Big Brown bats are one of the most common species native here in Virginia. They are often the culprit behind many residential and commercial bat infestations. Continue reading to learn more about Big Brown bats. With a better understanding of the species, you may be able to protect your home or building from bat damages.
The Big Brown Bat (Eptesicus fuscus)
The Big Brown bat is scientifically named Eptesicus fuscus, which loosely translates to “dark” or “black” in Latin. It is closely related to other American species of bat within the Eptesicus genus, such as the Brazilian brown bat (Eptesicus brasiliensis), the Argentine brown bat (Eptesicus furinalis), and the diminutive serotine (E. diminutus).
Range and Habitat
They are wide spread throughout North America. In fact, it is colloquially referred to as “the most widespread Pleistocene bat in North America.” However, its range also extends throughout Central America, the Caribbean, and even some parts of farthest northern regions of South America.
They are capable of thriving in urban, suburban, and rural environments, generally choosing a roost for the summer and another roost for winter hibernation. They often choose roosts that are quite, private, sheltered, and warm.

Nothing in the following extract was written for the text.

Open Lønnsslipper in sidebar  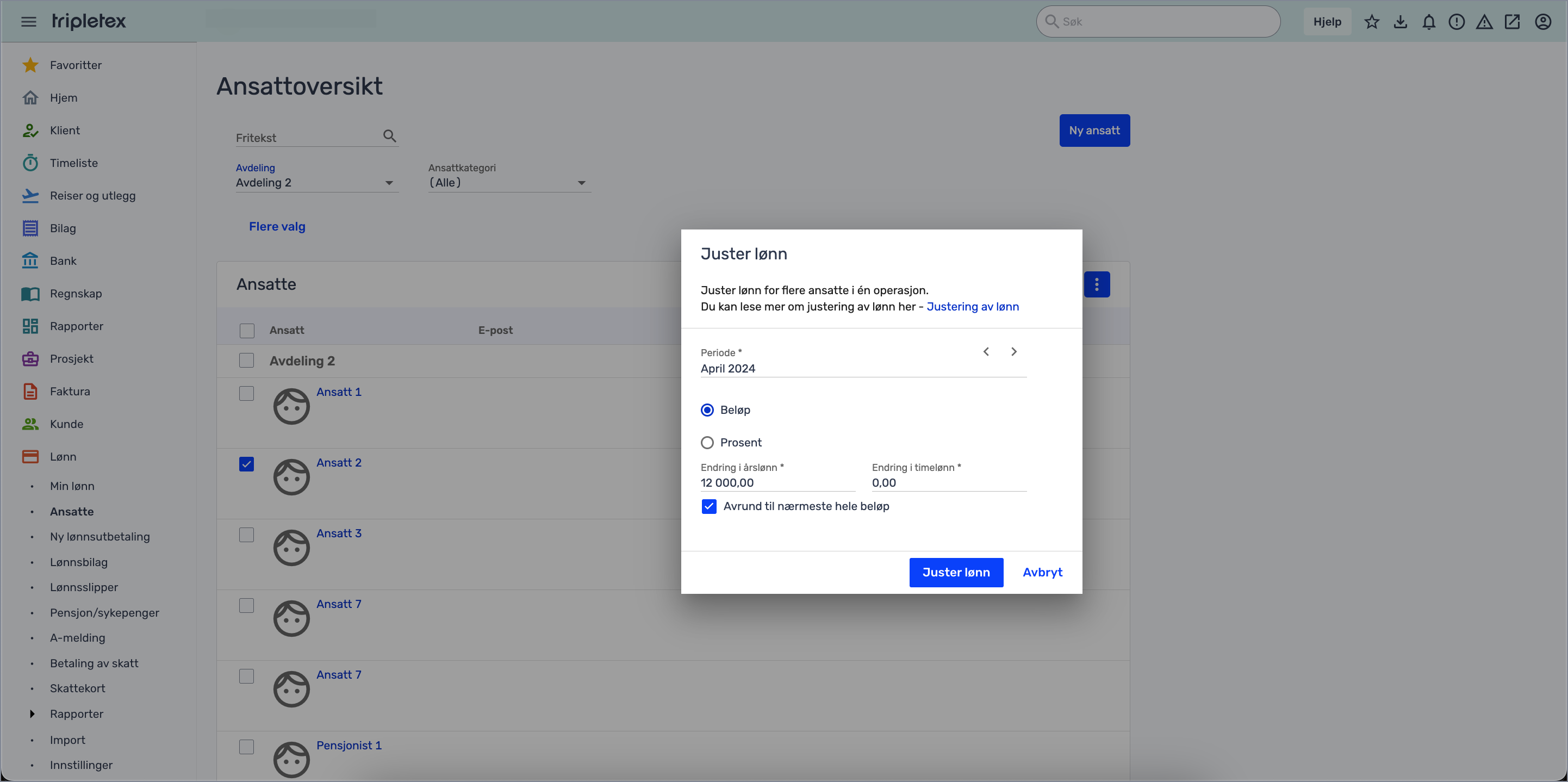coord(84,587)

For this reason, they are often found in hollowed out trees, caves, abandoned mines, attics and crawl spaces, storm drains, log piles, and specially-made bat houses.
Diet and Behavior
Big Brown bats are insectivores, meaning they primarily consume insects. Their favorites include mosquitos, gnats, flies, beetles, termites, moths, and any net-winged insect. They hunt for their prey at night, between the hours of dusk and dawn, using their built-in biosonar abilities called echolocation. Echolocation does not substitute for sight, as bats see quite well on their own; however, it gives them a significant advantage for diving and darting for prey with accuracy and speed.
Bats are not solitary; they often live in large colonies. This, coupled with the fact that a single bat can consume as much as 1,000 insects or more in one evening, makes Big Brown bats a significant predator of agricultural pests. This means they have a positive ecological impact on our surrounding environments.
Big Brown bats mate in the fall. After mating, female bats separate from the males and live in their own maternity colony. Females give birth around May or June to only one single baby bat (pup), weighing an average of 3 g (0.11 oz). Although born tiny, they grow rather quickly, as much as half a gram per day. After as soon as 18 days after birth, they can begin to fly. A fun fact: bats are the only mammal on Earth capable of flying! Baby bats, or pups, are weaned from their mother’s care within 2 to 3 months.